Provide an exact transcription of all the records.

··· PROVIDED RECORDS ···

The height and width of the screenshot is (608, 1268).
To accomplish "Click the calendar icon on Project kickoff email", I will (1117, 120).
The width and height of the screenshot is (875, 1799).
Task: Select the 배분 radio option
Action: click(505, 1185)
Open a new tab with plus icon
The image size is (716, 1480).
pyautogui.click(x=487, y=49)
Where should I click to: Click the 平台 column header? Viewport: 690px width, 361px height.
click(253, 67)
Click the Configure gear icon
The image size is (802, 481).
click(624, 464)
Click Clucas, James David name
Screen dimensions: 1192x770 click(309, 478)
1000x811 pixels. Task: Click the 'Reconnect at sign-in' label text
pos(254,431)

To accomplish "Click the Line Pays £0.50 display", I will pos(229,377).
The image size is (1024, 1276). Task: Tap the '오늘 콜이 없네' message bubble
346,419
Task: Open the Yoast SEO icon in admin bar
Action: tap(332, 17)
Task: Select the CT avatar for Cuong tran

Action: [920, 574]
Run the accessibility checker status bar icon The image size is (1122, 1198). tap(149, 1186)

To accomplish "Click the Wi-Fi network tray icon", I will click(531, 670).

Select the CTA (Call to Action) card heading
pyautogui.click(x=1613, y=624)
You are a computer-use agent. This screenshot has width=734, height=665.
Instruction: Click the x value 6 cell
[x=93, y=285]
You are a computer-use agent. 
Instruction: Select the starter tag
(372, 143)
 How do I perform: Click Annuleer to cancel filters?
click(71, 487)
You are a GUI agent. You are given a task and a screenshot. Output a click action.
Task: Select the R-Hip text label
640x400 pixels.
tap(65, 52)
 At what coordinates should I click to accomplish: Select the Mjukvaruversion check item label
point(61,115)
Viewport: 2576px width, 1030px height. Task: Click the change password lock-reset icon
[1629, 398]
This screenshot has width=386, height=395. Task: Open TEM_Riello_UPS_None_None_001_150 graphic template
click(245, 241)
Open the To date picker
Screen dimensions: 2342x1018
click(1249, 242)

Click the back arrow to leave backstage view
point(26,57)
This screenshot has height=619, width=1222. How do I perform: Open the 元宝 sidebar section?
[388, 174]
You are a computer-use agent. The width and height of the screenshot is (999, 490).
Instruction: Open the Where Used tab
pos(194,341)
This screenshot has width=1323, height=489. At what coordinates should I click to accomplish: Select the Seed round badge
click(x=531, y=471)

···

#### [OUTPUT OF THE TASK]
The height and width of the screenshot is (608, 1268).
To accomplish "Click the calendar icon on Project kickoff email", I will (1117, 120).
The width and height of the screenshot is (875, 1799).
Task: Select the 배분 radio option
Action: click(505, 1185)
Open a new tab with plus icon
The image size is (716, 1480).
pyautogui.click(x=487, y=49)
Where should I click to: Click the 平台 column header? Viewport: 690px width, 361px height.
click(253, 67)
Click the Configure gear icon
The image size is (802, 481).
click(624, 464)
Click Clucas, James David name
Screen dimensions: 1192x770 click(309, 478)
1000x811 pixels. Task: Click the 'Reconnect at sign-in' label text
pos(254,431)

To accomplish "Click the Line Pays £0.50 display", I will pos(229,377).
The image size is (1024, 1276). Task: Tap the '오늘 콜이 없네' message bubble
346,419
Task: Open the Yoast SEO icon in admin bar
Action: tap(332, 17)
Task: Select the CT avatar for Cuong tran

Action: [920, 574]
Run the accessibility checker status bar icon The image size is (1122, 1198). tap(149, 1186)

To accomplish "Click the Wi-Fi network tray icon", I will click(531, 670).

Select the CTA (Call to Action) card heading
pyautogui.click(x=1613, y=624)
You are a computer-use agent. This screenshot has width=734, height=665.
Instruction: Click the x value 6 cell
[x=93, y=285]
You are a computer-use agent. 
Instruction: Select the starter tag
(372, 143)
 How do I perform: Click Annuleer to cancel filters?
click(71, 487)
You are a GUI agent. You are given a task and a screenshot. Output a click action.
Task: Select the R-Hip text label
640x400 pixels.
tap(65, 52)
 At what coordinates should I click to accomplish: Select the Mjukvaruversion check item label
point(61,115)
Viewport: 2576px width, 1030px height. Task: Click the change password lock-reset icon
[1629, 398]
This screenshot has width=386, height=395. Task: Open TEM_Riello_UPS_None_None_001_150 graphic template
click(245, 241)
Open the To date picker
Screen dimensions: 2342x1018
click(1249, 242)

Click the back arrow to leave backstage view
point(26,57)
This screenshot has height=619, width=1222. How do I perform: Open the 元宝 sidebar section?
[388, 174]
You are a computer-use agent. The width and height of the screenshot is (999, 490).
Instruction: Open the Where Used tab
pos(194,341)
This screenshot has width=1323, height=489. At what coordinates should I click to accomplish: Select the Seed round badge
click(x=531, y=471)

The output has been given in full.